El primer europeo que la pisó fue Alejo García, náufrago de
una de las naves de Solís que, en 1526 inauguró, posiblemente a su pesar, la
extensa lista de los que peregrinaron por la región.
El Chaco fue tierra de expediciones. Centenares de
conquistadores, al frente de una tropa dura como las privaciones que
soportaron, lo transitaron en todas las direcciones, buscando las nunca
halladas Sierras de la Plata, intentando comunicarse con las tierras del Inca
o, simplemente, haciendo la guerra al indio para quedarse con sus tierras. Entre 1671 y 1810 Asunción del Paraguay fue
punto de partida hacia el Gran Chaco, de 77 expediciones. Otras salieron de las actuales ciudades de
Corrientes, Tucumán, Santa Fe y Santiago del Estero. Muchos de sus integrantes jamás regresaron:
quedaron tendidos, atravesados por las flechas de los indígenas.
Fue gran sorpresa para los primeros sacerdotes de las
Misiones Jesuíticas comprobar que en algunas culturas de la América india
existían mitos similares a los del bíblico Diluvio Universal. Los aborígenes guaraníes recuerdan aún la
denominada Hecatombe del Agua, llamada
Iporú, de la que pocos hombres y animales se habían salvado, ubicándose en la
copa de un árbol de gran porte. Según los indios quechuas, existía un cerro que
crecía a medida que las aguas subían y en el cual se refugiaron hombres y
animales.
Entre las culturas primitivas del Chaco, en cambio, la destrucción
de la humanidad se habría producido mediante un fuego devastador. El misionero
jesuita Guevara registró el mito mocoví de la caída del Sol: “Entonces fue como
por todas partes corrieron inundaciones de fuego y llamas que todo lo abrazaron
y consumieron: árboles, plantas, animales y hombres.

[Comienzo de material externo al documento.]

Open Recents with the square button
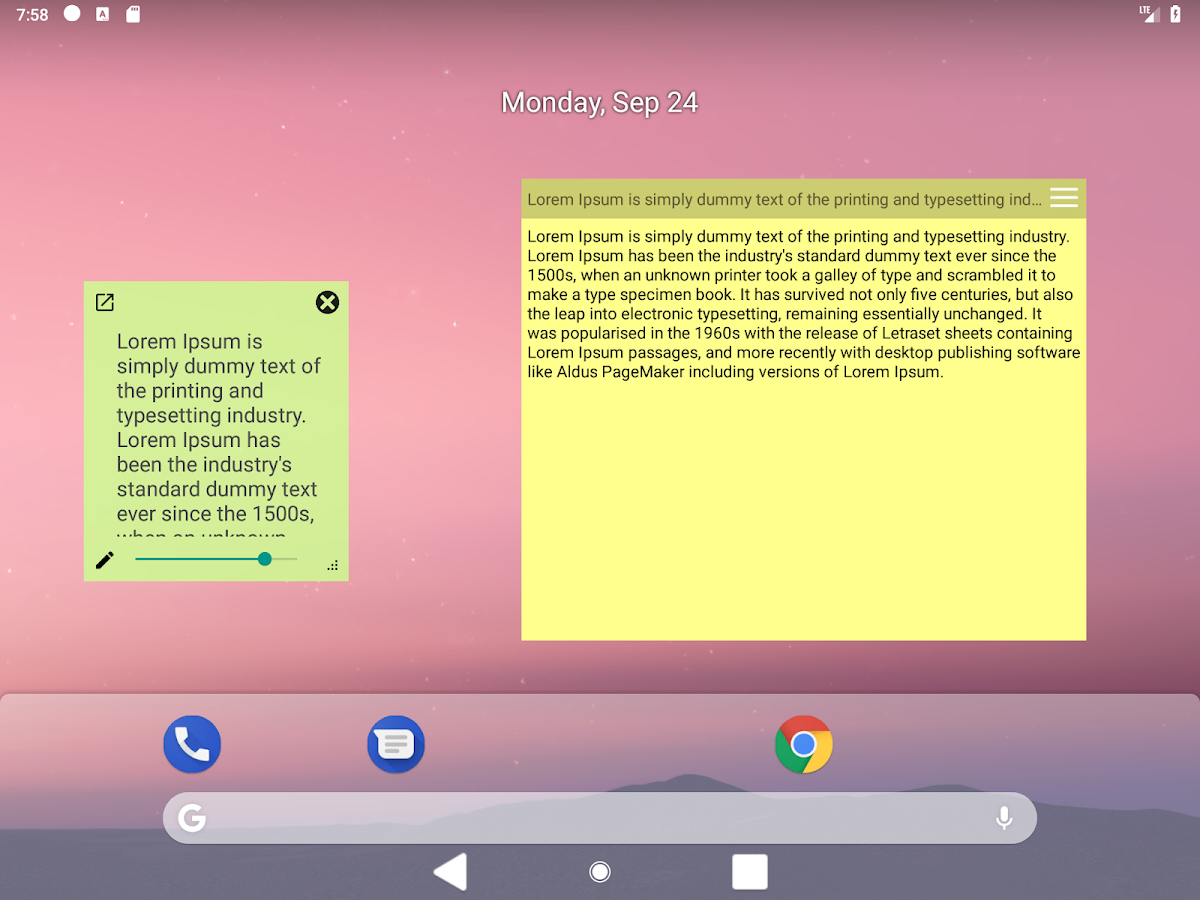The image size is (1200, 900). click(749, 872)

Poca gente mocoví, por repararse de los
incendios, se abismaron en ríos y lagunas, y se convirtieron en caimanes y
capiguarás. Dos de ellos, marido y mujer, buscaron asilo en un altísimo árbol
desde donde miraron correr ríos de fuego que inundaban la superficie de la
Tierra; pero impensadamente se arrebató para arriba una llamarada que les
chamuscó la cara y los convirtió en monos, de los cuales tuvo principio la
especie de estos ridículos animales
Pero para imaginar la grandiosidad de lo ocurrido en Campo
del Cielo, hay que pensar en moles de gran volumen que cayeron acompañadas de
miles de fragmentos menores, todo en estado incandescente. Pudo haber ocurrido
en minutos y tras el estrépito, el fragor de los bosques incendiados. Así lo
indican los restos carbonizados encontrados al buscar debajo de los meteoritos.

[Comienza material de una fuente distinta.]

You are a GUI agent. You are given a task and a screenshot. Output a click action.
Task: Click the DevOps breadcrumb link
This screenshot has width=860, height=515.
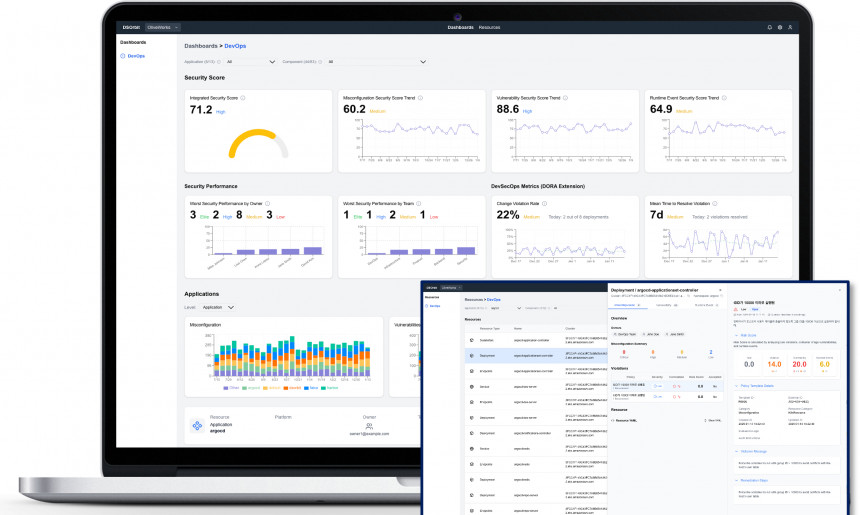point(236,46)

Pocas veces el hombre habrá sentido más cerca la inminencia del fin del mundo,
del Apocalipsis.
La estudiosa Elena Lozano obtuvo de un informante de la tribu
vilela la memoria de un fuego grande que quemó todo: “árboles, pájaros, todo.

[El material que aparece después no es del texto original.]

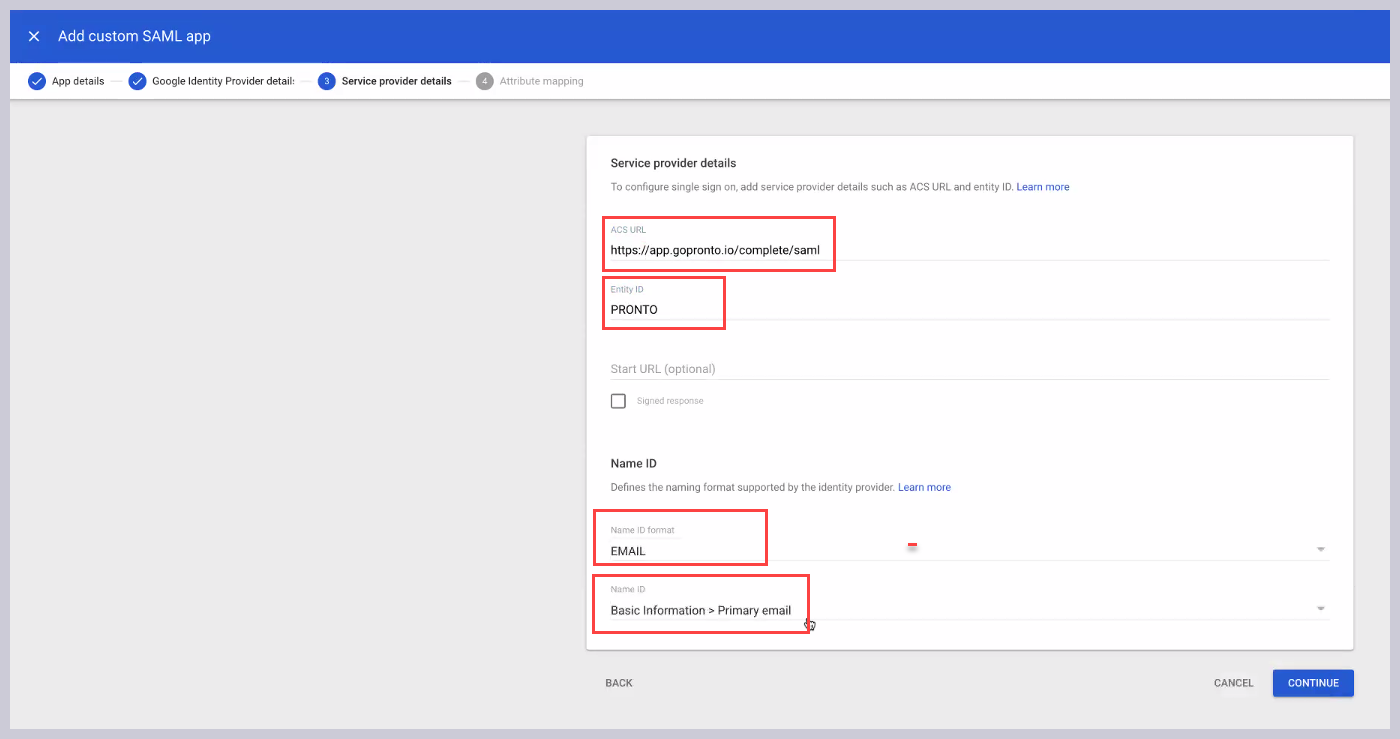The width and height of the screenshot is (1400, 739).
Task: Toggle the Signed response checkbox
Action: (618, 400)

Una pareja cavó un pozo donde, con la demás gente se protegieron del
estrago. Al concluir el fuego grande, el
patriarca recomendó a los que salían que no miraran el suelo quemado. Pero una muchacha lo hizo y se convirtió en
guasuncho, otra se convirtió en nutria y se fue a la laguna. Un viejo se hizo
yacaré y una vieja gorda, loro. El patriarca y su compañera, que cerraron los
ojos al salir, procrearon dos hijos, varón y mujer, a los que autorizaron la
unión conyugal para que haya gente otra vez”.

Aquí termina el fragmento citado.